And my thoughts on iCloud:

Overall, I'm pretty impressed here. I'm not a fan of moving everything to web apps at this time, and it seems Apple agrees. They are viewing the cloud as a service to enhance apps, vs trying to get you to also run your apps via a web browser. Apple's take on this is that the PC is no longer the hub for your personal content, instead it's just another spoke, with the hub being the cloud now.

The first big point is that iCloud is free. No fees at all, beyond the cost of a device that runs iOS 5 or OS X Lion. And no ads either. I understand and respect that Google is an ad company and has to make money somehow, but I still dislike seeing ads in my personal stuff like e-mail, photos, or other things. Knowing that part of the cost of my hardware is going to pay for this service is fine by me.

5GB initially doesn't sound like a lot, but that 5GB is only for mail, contacts, calendars, documents, and possibly iOS backups. Photo Stream, iTunes content, apps, and books do not count against the space.

Photo Stream is interesting, in that it's kinda like a EyeFi card. Any photo I take on my iPhone is then also available on my iPad, and appears in iPhoto for importing to my permanent library. Apple has some limits here, any iOS device will only hold 1,000 photos before dumping the oldest to avoid taking over all the available space. And the iCloud servers will only hold photos for 30 days. I like this approach though, as it means I can still retain my master library locally, and still get benefits of the cloud. I personally don't like the idea of uploading my backlog of 12 years worth of photos to some cloud service.

iTunes in the cloud, I'll have to try it out to see what I think. $25 a year for unlimited music storage sounds pretty tempting. I've got a lot of music not in the iTunes store, so I may be making heavy use of this as an easy way to have my music collection at work without having to stream it from home.

iOS backups to the cloud will be nice, and will put iOS in front of the pack for "I just broke my phone, and need a new one back in the same state ASAP". From what I understand, the Google sync feature with Android is not 100% of the contents of the device, this iOS feature will be.

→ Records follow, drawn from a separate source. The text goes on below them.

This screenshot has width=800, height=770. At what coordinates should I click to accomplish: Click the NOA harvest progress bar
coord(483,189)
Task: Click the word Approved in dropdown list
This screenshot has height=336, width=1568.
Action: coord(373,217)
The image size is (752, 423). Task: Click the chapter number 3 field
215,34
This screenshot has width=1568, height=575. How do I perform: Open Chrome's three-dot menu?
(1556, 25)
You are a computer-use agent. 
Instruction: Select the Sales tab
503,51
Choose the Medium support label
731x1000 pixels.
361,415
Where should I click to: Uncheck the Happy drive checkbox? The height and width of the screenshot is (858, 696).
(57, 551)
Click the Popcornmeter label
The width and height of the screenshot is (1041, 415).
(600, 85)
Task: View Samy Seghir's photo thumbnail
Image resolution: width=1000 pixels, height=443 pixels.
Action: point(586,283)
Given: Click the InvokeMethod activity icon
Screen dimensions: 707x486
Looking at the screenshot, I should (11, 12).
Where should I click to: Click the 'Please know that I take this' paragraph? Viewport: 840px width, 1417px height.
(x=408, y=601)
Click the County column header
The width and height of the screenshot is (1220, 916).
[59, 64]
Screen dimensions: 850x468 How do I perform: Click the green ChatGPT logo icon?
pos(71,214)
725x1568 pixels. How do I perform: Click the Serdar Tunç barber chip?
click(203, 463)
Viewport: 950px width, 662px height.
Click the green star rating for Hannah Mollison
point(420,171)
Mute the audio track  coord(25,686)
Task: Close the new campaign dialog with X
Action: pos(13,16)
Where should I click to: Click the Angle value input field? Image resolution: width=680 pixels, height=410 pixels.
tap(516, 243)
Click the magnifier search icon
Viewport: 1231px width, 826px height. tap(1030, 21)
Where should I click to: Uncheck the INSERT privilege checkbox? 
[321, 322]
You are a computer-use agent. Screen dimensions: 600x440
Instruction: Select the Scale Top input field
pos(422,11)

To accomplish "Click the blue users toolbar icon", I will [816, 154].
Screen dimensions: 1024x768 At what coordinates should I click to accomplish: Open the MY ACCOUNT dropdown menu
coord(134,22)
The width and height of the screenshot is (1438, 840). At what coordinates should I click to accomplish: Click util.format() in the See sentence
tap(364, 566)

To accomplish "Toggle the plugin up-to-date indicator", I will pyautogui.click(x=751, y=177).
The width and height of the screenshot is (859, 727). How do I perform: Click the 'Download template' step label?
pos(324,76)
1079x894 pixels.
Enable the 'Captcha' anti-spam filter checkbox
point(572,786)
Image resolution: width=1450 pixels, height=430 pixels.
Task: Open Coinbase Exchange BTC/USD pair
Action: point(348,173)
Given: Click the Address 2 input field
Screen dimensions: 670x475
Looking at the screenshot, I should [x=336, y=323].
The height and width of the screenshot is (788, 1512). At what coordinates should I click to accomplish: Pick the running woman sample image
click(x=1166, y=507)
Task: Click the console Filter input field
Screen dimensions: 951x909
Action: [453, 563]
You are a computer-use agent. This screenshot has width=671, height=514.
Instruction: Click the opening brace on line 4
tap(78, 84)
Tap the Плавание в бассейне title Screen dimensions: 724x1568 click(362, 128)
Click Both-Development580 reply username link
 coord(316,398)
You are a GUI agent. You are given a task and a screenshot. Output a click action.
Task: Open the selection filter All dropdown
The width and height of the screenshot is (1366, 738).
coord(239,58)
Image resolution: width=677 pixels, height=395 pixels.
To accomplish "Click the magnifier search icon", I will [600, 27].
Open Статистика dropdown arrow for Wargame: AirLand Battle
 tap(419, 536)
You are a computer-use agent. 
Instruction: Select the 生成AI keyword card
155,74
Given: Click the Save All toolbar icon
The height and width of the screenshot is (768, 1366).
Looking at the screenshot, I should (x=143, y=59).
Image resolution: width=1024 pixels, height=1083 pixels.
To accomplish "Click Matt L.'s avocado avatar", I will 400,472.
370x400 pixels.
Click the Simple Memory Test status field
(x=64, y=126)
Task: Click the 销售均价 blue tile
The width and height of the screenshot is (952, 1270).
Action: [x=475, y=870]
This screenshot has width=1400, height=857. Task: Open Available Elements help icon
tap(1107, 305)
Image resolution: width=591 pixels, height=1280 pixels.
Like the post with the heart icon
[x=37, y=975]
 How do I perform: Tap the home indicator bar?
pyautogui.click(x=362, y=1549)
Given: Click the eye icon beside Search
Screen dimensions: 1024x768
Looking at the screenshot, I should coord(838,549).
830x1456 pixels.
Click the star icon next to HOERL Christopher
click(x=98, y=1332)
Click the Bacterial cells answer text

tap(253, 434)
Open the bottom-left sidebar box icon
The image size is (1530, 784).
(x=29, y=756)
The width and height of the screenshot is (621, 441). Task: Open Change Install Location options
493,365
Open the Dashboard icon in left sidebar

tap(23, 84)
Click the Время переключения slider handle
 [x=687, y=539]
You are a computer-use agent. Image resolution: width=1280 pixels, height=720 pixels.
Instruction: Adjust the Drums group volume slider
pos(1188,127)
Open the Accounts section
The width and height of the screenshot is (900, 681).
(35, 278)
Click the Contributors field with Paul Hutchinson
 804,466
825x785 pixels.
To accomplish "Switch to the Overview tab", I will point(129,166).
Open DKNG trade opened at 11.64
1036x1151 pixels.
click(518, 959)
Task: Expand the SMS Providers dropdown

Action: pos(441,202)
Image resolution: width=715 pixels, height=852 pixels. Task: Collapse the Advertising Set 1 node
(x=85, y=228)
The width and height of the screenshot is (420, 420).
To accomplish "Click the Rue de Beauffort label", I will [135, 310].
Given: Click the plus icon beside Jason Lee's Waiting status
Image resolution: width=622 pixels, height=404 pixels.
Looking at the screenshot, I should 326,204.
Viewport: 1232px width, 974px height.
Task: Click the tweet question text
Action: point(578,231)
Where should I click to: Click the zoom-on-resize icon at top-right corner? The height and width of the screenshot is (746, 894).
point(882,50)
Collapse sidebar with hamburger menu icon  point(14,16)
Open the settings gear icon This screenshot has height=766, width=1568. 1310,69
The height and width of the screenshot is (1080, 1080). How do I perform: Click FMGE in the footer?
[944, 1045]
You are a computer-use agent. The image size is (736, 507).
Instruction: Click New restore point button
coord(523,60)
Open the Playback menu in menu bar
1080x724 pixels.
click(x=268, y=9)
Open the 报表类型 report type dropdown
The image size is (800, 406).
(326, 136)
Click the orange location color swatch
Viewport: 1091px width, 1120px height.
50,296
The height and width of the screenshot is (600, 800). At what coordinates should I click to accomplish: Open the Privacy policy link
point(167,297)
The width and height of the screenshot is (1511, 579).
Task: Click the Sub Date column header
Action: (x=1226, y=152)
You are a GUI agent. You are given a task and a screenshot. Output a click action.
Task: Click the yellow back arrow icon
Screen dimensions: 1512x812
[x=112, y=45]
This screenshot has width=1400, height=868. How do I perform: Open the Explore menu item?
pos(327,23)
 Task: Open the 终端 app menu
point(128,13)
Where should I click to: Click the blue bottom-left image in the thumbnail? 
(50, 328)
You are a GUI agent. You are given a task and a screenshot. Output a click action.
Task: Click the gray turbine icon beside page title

iCloud API will also be nice, since it means 3rd party apps also get to store all their stuff in the cloud and sync to other devices automatically. Dropbox was quickly becoming the way to do this on iOS, but not every app supported it. With a system level API and a free service, the odds are much higher that this will just be the way things work. Looking forward to seeing things like game save states move between my iPad and iPhone automatically, similar to Steam Cloud on the PC/Mac.